Engine 950 SuperMoto / 990 SuperDuke
Engine double-cylinder 4-stroke V 75°
Displacement (cc) 942 / 999
Bore / stroke (mm) 100 / 60 (3.94 x 2.36") / 101 / 62.4 (3.98 x 2.46")
Performance (homologated) 72 kW @ 8000 rpm / 88 kW @ 9000 rpm
Max. torque 94 Nm @ 6500 rpm / 100 Nm @7000 rpm
Compression ratio 11.5:1
Starter E-starter
Transmission 6 gears, dog-clutch engagement
Mixture preparation 2 Keihin constant pressure carburetors CVRD 43
/ Keihin indirect intake port injection
Control DOHC
Lubrication Pressure lubrication
Engine oil Motorex Power Synt 4T 10W50
Primary drive 67:35
Final drive X-Ring chain 5/8 x 5/16"
Cooling liquid-cooled
Clutch wet multi-disc clutch, operated hydraulically
Transmission ratio 17:41 / 17:38
Battery 12 V 11.2 Ah
Main silencer Twin stainless steel with catalytic converter / Stainless steel with controlled catalytic converter

Chassis 950 SuperMoto / 990 SuperDuke
Frame tubular space frame, chromium-molybdenum, powder-coated
Subframe aluminium
Handlebar aluminum Ø 28/22, conified
Front suspension WP-USD Ø 48 mm (1.89")
Rear suspension WP-Monoshock
SuperDuke Suspension travel front 200mm / 210 mm rear (7.87/8.27")
Front brake 2 x Brembo 4-piston fixed caliper, radially bolted, 305 mm disc, floating (12") / 2 x Brembo 4-piston caliper, 2 x 320 mm disc (12.6")
Rear brake Brembo twin-piston floating caliper, 240 mm disc (9.45")
Rims, front/rear 3.5 x 17" / 5.5 x 17"
Tires, front/rear 120/70 ZR 17"; 180/55 ZR 17"

Steering head angle 66.5° / 64.6°
Wheel caster: 103 mm (4.06") / 110 mm (4.33")
Wheelbase: 1438 mm (56.61") / 1510 mm (59.45")
Ground clearance:) 165 mm (6.5") / (unloaded) 190 mm (7.48")
Seat height: 855 mm (33.66") / 865 mm (34.05")
Fuel capacity approx. 17.5 liters (4.62 gal) / SuperDuke 15 liters (3.96 gal)
Weight (no fuel) approx. 191 kg (421.8 lbs) / SuperDuke 405 lbs.

Above: The KTM 990 SuperDuke looks interesting, but can it compete with the competition? Below: The RC8 Superbike we still have to wait another year for. Hopefully the V-75 engine will be able to produce twice the power it has now, which will be need to be competitive in the Superbike market and on the track.

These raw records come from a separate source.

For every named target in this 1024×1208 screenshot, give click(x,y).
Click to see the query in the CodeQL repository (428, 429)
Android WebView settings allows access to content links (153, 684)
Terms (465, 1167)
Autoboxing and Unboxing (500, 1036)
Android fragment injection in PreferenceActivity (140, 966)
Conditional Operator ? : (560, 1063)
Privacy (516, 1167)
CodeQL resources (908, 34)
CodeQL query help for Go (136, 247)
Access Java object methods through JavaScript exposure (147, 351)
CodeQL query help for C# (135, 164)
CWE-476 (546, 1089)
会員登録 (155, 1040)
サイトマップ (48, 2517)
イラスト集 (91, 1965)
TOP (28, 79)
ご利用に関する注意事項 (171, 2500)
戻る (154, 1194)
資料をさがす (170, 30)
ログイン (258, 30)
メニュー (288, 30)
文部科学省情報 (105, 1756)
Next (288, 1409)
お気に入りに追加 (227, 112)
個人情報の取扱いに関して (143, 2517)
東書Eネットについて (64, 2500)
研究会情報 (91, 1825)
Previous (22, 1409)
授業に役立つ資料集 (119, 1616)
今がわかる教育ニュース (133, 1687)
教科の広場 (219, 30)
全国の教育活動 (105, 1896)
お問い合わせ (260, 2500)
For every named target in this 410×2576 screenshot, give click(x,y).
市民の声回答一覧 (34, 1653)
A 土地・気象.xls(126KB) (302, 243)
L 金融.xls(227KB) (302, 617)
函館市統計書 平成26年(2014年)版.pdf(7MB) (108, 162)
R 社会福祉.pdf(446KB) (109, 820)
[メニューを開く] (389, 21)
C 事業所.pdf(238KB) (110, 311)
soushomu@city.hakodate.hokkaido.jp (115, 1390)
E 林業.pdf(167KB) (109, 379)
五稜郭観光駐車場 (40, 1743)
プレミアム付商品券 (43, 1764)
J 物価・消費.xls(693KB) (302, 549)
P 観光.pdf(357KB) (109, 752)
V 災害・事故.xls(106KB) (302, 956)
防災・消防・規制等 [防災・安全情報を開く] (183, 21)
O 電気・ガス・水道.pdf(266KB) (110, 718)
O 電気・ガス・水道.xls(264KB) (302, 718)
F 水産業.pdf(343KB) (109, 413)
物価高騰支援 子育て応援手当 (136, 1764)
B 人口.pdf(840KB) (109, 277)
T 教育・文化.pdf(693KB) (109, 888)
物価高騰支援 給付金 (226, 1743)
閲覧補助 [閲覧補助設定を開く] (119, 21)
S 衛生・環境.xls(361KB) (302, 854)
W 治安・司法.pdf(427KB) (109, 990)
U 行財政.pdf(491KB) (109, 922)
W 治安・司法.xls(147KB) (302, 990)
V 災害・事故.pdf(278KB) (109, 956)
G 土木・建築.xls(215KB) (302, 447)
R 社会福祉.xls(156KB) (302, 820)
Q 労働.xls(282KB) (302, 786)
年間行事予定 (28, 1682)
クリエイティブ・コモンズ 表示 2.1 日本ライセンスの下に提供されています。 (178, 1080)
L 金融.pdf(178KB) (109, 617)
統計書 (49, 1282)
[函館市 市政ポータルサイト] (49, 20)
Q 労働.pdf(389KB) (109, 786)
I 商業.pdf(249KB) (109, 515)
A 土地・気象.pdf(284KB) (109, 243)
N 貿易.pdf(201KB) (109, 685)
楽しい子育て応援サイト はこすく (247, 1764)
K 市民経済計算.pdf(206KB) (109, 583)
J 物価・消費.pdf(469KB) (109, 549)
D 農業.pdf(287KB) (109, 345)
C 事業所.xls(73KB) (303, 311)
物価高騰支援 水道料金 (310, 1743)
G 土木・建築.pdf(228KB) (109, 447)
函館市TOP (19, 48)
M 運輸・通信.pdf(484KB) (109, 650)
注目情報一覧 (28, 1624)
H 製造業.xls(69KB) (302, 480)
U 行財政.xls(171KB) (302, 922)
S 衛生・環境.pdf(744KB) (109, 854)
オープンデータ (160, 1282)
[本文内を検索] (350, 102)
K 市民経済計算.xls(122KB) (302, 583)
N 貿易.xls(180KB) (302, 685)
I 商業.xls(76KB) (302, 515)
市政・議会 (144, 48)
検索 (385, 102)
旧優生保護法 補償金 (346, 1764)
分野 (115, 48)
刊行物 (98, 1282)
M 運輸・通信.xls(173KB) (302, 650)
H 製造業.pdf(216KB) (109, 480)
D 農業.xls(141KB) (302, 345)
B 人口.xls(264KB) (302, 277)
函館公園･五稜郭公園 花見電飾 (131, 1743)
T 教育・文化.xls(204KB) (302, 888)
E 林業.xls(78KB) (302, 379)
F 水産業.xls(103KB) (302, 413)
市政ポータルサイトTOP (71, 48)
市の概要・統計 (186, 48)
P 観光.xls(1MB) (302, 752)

Below: KTM plans to race the R8, still a year away from production, in World Superbike in 2007. But they should have brought it out in production this year to race it now. Ducati has the 4-cylinder Desmosedici to switch to in WSB if they need more power in 2 years, but KTM won't have that backup option when they finally release it after a 4 yeaar delay. They should reconsider using their MotoGP engine instead.